Water: One of the looming world shortages is the shortage of clean water. Water supplies are often laden with chemicals and phyto-estrogens that are very difficult to remove. Even chlorine and florine, commonly used in public water supplies, have health side-effects. Water tables are dropping and wells are going dry. We decided to invest in Rainwater Harvesting Systems at Yanaguana. We have an underground cistern that collects from the roof of the main house for our potable water system. Filtered and ozonated rainwater is unbeatable for its taste and health benefits. We also created an Artificial Aquifer that collects ground water and “spreads out rain events” by slowly dripping stored water onto our organic garden. Many people do not think about the quality of the water they use to grow food, but compounds like arsenic can be taken up by plants. (Phosphate fertilizer is one of the main sources of arsenic in ground water.)

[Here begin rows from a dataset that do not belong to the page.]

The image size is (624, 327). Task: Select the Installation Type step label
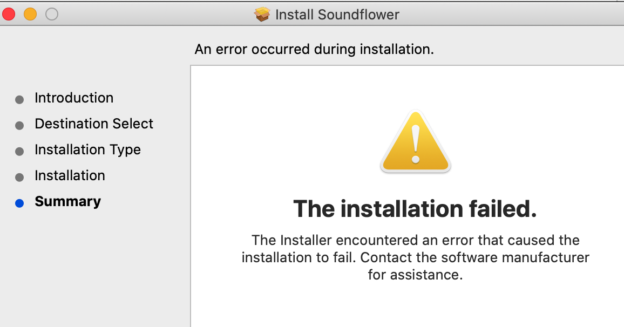pos(87,149)
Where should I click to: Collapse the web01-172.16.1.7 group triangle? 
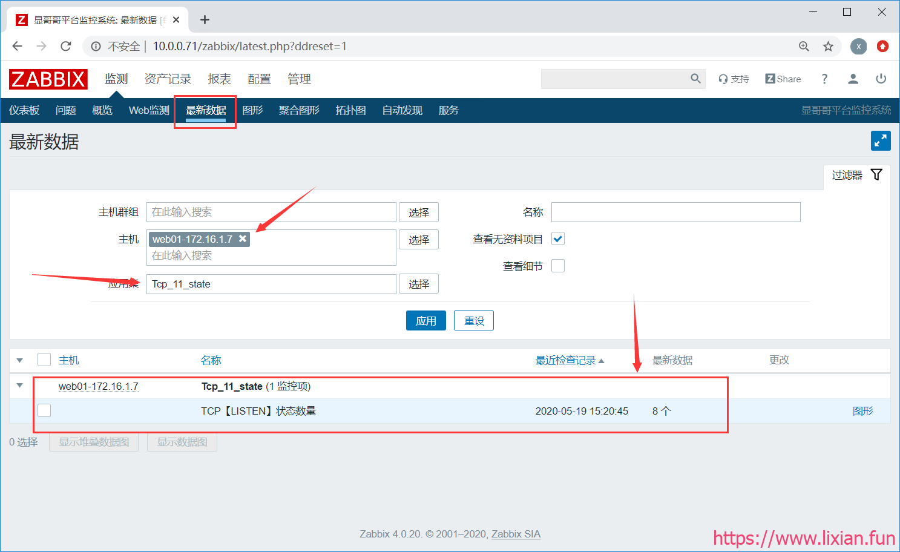pyautogui.click(x=20, y=386)
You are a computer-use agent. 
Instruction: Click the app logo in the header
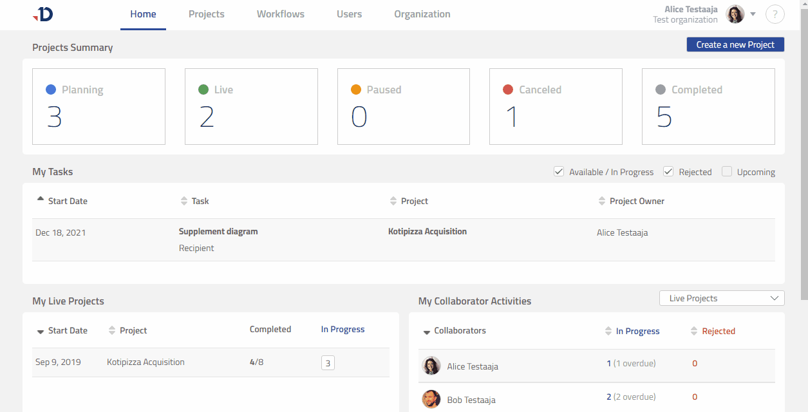point(42,14)
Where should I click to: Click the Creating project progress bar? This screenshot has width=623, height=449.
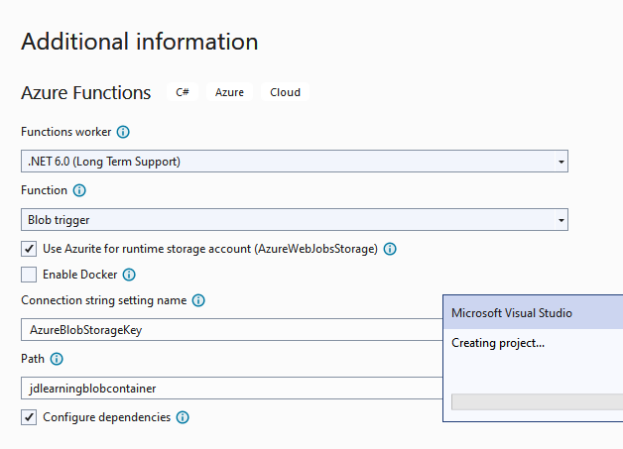point(537,401)
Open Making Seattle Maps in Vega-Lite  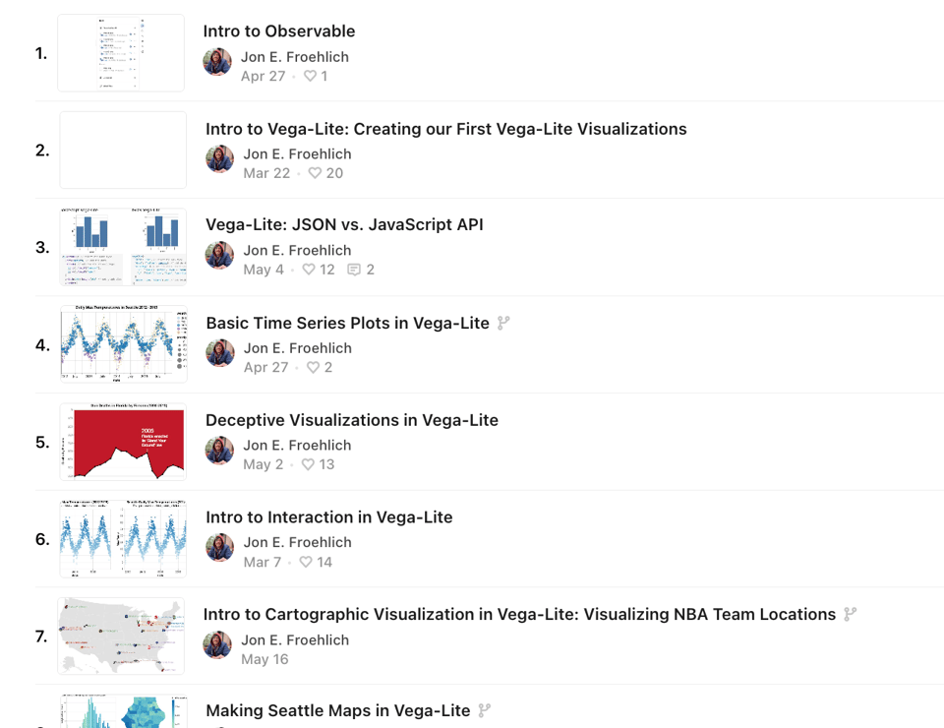(337, 710)
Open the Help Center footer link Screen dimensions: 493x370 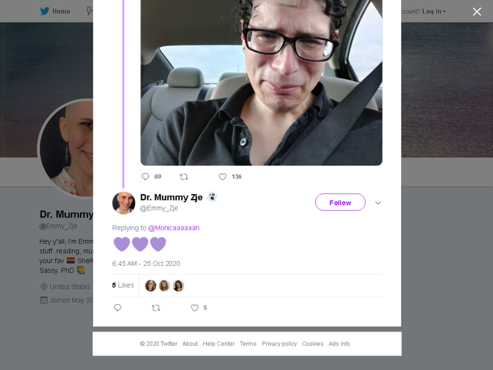coord(219,344)
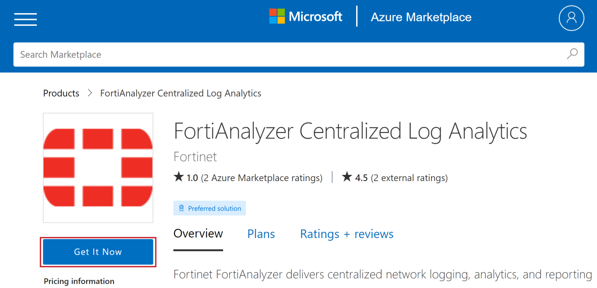Viewport: 597px width, 288px height.
Task: Click the FortiAnalyzer Centralized Log Analytics heading
Action: point(350,131)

Energy Conservation and Wind-Solar Generation: We built the Main House to require fewer energy inputs to make it comfortable. Our 2 foot thick cob walls moderate the outdoor temperature and make the house easier to heat and cool. The orientation is SE/NW so that the hot Texas Sun rises and sets on a corner of the house instead of on a flat wall. We have high ceilings, clerstory windows, and ceiling fans to create a solar chimney effect for venting out hot air. We have now lived comfortably through 10 hot Texas summers without central air conditioning. (We do have some split units in the guest house, the guest room, and the yoga studio for people who are used to super-cooled spaces.)
Now, finally, with our total electricity bill averaging less than $100 per month, even in the summer, we have invested in an integrated wind-solar system with battery back-up and tied to the grid. We think we have enough capacity to not only run our household systems, but also to charge an Electrical Vehicle at some point in the near future.